Epsom salt has a variety of applications and has been used to relieve sore muscle as well as painful headaches. While there are many benefits to using bath salts, Epsom salt has had a long-standing reputation for being the most effective. But what does Epsom salt do, exactly, and how does it work?
The Origins of Epsom Salt
Epsom salt was discovered by a cowherd during a dry summer of 1618 in the English town of Epsom. According to the Royal Society of Chemistry serving at that time, they recorded that the cowherd noticed his cows refused to drink the water, and upon tasting it, it was bitter and evaporated into a grainy, salt-like substance. However, he also noted that when his cows would bathe in it, their wounds seemed to heal at a much faster rate than the others.
While the name Epsom salt wasn’t officially coined until the 1690s by physiologist Dr. Nehemiah Grew, people had flocked to the area to get rid of aches and pains since its first discovery.
What Is Epsom Salt?
Epsom salt is not your typical table salt; it’s a chemical compound known as magnesium sulfate. It’s a white crystal formation that only dissolves in water, hence why it’s used in showers and baths. In nature, magnesium sulfate is typically found in limestone caves. This makes sense, as limestone is mainly comprised of calcite and dolomite, with dolomite being comprised of calcium magnesium carbonate. The sulfur comes into play when precipitation pulls the sulfur out of the gypsum layer and into the caves below.
How Does Epsom Salt Work?
When Epsom salt is put in water, it breaks down into its individual components, magnesium and sulfate. As you bathe, the idea is that your body absorbs the magnesium and sulfate. While there is technically now solid scientific evidence that this occurs, many Epsom salt users will tell you that it absolutely makes a difference.

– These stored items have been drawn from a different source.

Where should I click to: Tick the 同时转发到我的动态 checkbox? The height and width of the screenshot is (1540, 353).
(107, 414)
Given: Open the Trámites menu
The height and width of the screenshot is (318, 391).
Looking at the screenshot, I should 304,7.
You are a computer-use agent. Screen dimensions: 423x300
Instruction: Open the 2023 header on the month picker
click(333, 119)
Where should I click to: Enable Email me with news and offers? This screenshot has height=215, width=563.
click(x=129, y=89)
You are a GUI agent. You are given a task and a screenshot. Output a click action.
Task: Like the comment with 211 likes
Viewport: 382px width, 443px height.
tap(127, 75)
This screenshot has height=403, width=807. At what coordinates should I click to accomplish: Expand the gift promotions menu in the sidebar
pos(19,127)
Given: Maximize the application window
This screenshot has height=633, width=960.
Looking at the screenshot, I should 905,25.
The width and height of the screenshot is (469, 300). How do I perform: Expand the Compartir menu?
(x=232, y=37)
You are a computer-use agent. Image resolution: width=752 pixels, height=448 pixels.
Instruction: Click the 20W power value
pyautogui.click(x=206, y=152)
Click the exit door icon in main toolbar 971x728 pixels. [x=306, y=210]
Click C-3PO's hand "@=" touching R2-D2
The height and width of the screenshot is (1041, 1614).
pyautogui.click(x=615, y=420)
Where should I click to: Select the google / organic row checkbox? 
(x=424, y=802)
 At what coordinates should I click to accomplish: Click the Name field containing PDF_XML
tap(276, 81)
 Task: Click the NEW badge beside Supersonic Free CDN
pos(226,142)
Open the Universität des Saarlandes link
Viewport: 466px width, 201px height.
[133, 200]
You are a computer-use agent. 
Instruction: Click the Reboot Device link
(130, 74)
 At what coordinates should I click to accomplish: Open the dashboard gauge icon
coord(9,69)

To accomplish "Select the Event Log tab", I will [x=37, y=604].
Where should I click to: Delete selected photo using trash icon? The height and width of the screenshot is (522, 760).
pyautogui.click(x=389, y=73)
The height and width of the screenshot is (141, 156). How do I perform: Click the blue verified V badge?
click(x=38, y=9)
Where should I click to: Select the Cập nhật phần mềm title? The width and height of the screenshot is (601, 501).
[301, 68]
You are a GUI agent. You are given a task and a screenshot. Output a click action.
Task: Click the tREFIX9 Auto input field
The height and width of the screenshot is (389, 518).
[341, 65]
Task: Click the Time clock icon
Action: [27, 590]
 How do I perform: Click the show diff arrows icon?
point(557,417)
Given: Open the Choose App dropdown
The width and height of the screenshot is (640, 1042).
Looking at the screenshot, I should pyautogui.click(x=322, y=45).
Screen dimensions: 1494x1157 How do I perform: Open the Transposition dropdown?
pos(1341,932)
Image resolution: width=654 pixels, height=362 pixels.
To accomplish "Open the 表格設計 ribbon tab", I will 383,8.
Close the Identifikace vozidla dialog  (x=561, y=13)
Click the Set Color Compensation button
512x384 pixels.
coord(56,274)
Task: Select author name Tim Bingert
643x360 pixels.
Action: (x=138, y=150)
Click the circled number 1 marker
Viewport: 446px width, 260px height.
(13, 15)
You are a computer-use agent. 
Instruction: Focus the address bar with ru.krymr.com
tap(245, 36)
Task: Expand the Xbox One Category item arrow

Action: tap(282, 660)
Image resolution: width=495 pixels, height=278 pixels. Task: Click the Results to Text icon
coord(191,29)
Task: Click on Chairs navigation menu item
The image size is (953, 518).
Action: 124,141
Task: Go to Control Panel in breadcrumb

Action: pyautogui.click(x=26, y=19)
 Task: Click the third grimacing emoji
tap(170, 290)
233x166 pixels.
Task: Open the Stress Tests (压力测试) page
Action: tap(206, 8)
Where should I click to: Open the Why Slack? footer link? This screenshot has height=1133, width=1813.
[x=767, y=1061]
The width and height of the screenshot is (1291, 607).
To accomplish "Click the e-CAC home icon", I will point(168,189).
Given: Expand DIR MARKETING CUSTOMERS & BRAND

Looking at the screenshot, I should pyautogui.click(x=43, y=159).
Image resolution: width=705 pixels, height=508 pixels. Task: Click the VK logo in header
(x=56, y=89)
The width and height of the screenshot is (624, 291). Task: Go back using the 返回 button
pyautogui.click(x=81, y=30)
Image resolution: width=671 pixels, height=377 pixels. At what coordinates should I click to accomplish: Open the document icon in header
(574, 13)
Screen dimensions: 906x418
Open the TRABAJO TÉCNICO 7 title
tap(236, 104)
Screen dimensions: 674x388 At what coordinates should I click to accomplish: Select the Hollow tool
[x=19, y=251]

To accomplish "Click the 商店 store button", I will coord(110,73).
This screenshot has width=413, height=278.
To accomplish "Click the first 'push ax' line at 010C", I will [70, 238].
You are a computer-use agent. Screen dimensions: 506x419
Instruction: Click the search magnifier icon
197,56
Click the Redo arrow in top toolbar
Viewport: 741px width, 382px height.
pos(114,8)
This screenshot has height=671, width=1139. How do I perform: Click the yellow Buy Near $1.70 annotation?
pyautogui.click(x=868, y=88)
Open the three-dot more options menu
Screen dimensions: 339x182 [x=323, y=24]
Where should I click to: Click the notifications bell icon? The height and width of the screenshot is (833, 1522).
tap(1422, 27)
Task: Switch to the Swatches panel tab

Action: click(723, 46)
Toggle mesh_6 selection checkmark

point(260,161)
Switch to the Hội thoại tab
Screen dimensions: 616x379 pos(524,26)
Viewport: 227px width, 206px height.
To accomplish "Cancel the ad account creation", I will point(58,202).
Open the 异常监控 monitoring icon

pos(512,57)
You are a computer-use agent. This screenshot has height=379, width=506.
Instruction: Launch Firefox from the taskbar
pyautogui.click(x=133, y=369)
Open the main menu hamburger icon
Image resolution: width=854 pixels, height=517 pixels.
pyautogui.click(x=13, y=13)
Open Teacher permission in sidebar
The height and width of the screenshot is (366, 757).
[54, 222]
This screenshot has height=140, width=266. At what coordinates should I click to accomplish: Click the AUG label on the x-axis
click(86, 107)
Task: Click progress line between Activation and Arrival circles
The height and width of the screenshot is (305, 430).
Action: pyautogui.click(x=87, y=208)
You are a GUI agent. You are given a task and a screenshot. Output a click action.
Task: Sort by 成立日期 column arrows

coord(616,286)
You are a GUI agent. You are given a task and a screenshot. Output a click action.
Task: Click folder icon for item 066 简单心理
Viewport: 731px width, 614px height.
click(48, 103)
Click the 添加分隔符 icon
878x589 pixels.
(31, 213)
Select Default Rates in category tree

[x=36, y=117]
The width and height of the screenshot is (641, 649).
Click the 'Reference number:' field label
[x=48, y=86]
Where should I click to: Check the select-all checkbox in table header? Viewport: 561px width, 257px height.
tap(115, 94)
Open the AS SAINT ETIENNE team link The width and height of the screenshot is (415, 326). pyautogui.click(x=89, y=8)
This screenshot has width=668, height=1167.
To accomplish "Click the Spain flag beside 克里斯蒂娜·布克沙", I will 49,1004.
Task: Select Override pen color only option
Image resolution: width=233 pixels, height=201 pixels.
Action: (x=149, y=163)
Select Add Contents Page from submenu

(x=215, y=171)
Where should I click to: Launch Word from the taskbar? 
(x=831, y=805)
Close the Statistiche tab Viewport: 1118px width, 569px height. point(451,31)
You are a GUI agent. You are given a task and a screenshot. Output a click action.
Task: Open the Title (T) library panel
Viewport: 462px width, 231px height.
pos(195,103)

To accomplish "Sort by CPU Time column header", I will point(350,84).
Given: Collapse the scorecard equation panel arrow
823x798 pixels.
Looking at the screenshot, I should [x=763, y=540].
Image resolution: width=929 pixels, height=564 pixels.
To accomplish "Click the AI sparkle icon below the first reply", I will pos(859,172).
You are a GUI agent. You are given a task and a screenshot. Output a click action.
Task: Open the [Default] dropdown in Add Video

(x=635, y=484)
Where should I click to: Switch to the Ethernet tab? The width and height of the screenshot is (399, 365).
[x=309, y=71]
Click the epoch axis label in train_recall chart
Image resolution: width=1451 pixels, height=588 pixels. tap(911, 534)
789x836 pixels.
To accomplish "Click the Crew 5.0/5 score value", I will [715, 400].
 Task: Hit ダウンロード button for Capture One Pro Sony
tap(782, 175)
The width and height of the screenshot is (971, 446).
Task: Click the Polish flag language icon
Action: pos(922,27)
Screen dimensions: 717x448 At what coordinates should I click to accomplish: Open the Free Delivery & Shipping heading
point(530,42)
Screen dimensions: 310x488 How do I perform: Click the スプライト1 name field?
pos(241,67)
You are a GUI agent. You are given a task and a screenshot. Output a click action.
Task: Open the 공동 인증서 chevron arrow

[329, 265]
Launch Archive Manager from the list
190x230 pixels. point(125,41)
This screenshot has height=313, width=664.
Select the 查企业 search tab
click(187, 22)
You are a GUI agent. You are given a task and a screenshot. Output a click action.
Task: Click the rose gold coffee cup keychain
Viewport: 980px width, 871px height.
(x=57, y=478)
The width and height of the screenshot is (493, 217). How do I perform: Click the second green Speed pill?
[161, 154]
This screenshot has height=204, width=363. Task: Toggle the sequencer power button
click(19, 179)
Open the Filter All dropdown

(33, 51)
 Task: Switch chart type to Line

But what do magnesium and sulfate do for the body? These two elements help the body perform essential functions as they support muscle function, nerve function, and energy production. If you’ve ever had someone tell you to eat a banana for a twitchy eye, that comes from the high concentration of magnesium in bananas, although not everyone is aware of the science behind this odd trick.
The history and science behind what Epsom salt is, what it does, and how it works is surprisingly complex. While there may always be scientific debate on whether Epsom salt works, try it for yourself. It just may do the trick.